The Central Bank of Uruguay (BCU) decided to start a “contractive phase” on Tuesday” (raise the cost of money) of the monetary policy to anchor inflation expectations to its policy objective.
After the meeting of the Monetary Policy Committee (Copom), the Board of Directors of the Central Bank of Uruguay (BCU) decided to increase the monetary policy interest rate (MPR) by 75 basis points (0.75%), up to 9.25%.
“This increase allows us to enter the contractionary phase of monetary policy in line with what was announced in the two previous meetings of the Monetary Policy Committee (Copom),” the monetary authority said in its statement.
Furthermore, in “the sgradual entry into the contractionary phase of monetary policy, at least two additional increases of 50 basis points (0.5%) are expected in the next Copom meetingsuntil bringing the interest rate to levels consistent with the convergence of the BCU’s projections to its inflation target”. As of September of this year, the inflationary target range will be lowered by 1 point from its ceiling, to a range of 3% to 6 %.
Inflation expectations for 24 months now stand at 6.8%. Since the BCU considers a 2% real rate to be neutral, an interest rate above 9% should be considered contractionary. That policy should encourage savings to the detriment of consumption and, therefore, less pressure for a rise in prices in the Uruguayan economy.
For the monetary policy decision, different aspects of the national and international situation were assessed, Copom explained in its statement.
In Uruguay, both inflation (8.4% in the 12 months to April) and inflation expectations (6.8%) remain outside the target range, while economic activity has recovered to levels above the pre-pandemic, which is reflected in good labor market indicators.
“In the world, inflation also continues to suffer upward pressure. This fact provokes the increasingly contractionary reaction of the main central banks, in particular the Federal Reserve of the United States (Fed). In this situation, the instability and the low world and regional growth, the greater deterioration of financial conditions and the greater global inflationary pressures, constitute the main risks to monitor”, indicated the monetary authority.
In this national and international context, “the operation of the transmission channels of monetary policy was positively evaluated, which are operating in the expected direction.”

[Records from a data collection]

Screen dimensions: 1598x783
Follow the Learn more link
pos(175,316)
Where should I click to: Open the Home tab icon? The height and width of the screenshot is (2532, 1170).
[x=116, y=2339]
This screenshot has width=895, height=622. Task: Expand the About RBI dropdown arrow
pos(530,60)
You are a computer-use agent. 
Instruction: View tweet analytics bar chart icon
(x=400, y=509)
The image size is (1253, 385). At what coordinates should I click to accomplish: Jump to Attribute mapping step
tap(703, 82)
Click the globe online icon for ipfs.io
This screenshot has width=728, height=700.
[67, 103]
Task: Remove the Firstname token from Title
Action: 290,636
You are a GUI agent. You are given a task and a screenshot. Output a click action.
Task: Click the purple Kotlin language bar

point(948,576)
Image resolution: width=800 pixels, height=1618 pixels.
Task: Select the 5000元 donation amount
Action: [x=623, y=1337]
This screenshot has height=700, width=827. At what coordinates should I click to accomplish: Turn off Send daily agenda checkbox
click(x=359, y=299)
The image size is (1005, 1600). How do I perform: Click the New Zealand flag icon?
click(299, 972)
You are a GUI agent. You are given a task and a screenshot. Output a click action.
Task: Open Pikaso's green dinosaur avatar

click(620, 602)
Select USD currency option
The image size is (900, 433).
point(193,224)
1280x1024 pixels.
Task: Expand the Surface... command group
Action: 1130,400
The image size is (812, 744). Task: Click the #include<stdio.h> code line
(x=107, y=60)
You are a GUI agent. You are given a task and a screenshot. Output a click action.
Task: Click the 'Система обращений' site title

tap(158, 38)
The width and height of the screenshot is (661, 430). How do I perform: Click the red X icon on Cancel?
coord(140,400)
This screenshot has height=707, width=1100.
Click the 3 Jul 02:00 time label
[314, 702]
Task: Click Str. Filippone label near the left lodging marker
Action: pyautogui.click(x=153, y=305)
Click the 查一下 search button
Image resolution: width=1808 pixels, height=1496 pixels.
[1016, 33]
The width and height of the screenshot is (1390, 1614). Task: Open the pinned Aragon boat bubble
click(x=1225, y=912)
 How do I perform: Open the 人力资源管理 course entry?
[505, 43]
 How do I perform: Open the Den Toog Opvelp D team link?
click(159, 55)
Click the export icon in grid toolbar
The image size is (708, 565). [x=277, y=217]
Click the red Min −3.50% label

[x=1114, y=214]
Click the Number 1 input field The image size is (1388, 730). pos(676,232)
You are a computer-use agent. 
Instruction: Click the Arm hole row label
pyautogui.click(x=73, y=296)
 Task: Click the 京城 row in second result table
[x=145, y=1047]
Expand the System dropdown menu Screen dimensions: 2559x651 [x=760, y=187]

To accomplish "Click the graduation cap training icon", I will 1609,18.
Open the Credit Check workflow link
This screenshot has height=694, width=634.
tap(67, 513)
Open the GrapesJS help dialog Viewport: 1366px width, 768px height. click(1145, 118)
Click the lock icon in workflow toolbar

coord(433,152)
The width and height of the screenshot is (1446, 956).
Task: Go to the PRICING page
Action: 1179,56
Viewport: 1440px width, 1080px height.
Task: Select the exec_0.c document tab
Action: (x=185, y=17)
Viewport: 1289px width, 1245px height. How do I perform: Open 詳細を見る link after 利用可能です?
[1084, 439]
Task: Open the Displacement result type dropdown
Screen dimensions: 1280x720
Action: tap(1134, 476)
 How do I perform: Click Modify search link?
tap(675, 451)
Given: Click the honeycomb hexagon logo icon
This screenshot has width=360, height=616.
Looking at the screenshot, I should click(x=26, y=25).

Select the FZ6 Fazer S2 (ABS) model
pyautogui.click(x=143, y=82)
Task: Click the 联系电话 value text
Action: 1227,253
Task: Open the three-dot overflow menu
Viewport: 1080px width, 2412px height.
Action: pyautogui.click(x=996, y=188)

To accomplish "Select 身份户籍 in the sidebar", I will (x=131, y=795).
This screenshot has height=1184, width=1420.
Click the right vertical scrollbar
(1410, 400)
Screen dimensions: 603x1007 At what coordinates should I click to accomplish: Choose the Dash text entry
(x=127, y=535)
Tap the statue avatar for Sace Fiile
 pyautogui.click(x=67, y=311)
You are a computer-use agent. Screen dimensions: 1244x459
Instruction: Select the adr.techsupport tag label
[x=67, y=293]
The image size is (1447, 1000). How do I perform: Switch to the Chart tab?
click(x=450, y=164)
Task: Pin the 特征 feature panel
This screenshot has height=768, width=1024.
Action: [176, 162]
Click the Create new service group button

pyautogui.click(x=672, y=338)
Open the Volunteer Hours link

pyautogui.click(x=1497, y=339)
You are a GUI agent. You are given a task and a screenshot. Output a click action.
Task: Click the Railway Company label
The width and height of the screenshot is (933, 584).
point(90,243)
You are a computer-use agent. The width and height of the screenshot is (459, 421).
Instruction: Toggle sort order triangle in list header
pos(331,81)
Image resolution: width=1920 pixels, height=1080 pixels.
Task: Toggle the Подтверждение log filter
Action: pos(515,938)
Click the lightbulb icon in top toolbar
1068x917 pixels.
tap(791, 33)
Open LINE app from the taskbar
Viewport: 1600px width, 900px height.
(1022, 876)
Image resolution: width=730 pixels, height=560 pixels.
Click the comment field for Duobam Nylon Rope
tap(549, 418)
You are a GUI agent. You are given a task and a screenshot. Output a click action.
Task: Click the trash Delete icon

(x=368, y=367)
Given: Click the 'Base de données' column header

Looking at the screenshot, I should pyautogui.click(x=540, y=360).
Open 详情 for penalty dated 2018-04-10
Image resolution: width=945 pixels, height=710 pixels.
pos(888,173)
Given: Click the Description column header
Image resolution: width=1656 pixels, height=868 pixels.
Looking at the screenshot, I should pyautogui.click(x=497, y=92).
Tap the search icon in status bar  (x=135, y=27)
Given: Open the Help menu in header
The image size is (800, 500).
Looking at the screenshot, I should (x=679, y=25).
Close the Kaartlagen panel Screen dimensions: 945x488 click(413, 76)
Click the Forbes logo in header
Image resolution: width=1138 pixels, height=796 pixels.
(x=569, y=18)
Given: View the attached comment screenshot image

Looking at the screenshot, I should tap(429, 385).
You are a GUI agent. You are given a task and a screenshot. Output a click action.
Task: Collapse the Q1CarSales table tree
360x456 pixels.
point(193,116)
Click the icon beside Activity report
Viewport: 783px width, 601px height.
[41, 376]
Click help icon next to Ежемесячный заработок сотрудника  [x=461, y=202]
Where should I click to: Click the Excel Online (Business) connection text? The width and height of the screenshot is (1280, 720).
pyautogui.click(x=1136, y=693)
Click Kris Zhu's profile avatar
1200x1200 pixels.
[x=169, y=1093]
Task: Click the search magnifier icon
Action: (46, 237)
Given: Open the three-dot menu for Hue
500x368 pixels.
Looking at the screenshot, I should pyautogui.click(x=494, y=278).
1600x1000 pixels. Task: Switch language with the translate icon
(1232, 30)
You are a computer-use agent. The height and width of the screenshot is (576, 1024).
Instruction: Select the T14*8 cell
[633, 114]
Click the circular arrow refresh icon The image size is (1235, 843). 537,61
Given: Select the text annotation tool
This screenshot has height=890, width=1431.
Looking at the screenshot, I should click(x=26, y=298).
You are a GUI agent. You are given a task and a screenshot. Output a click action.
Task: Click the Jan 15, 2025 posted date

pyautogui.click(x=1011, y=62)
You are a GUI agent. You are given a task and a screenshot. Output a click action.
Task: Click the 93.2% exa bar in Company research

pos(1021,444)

_DIRECTIONS_.
In the text on Uruguay's central bank rate increase, change "Board of Directors" to "Executive Board" in the passage from "The Central Bank of Uruguay (BCU) decided to start" up to and including "up to 9.25%.", and give that passage again. The listing is separate material with no link to the text.

_THE COMPLETED TASK_.
The Central Bank of Uruguay (BCU) decided to start a “contractive phase” on Tuesday” (raise the cost of money) of the monetary policy to anchor inflation expectations to its policy objective.
After the meeting of the Monetary Policy Committee (Copom), the Executive Board of the Central Bank of Uruguay (BCU) decided to increase the monetary policy interest rate (MPR) by 75 basis points (0.75%), up to 9.25%.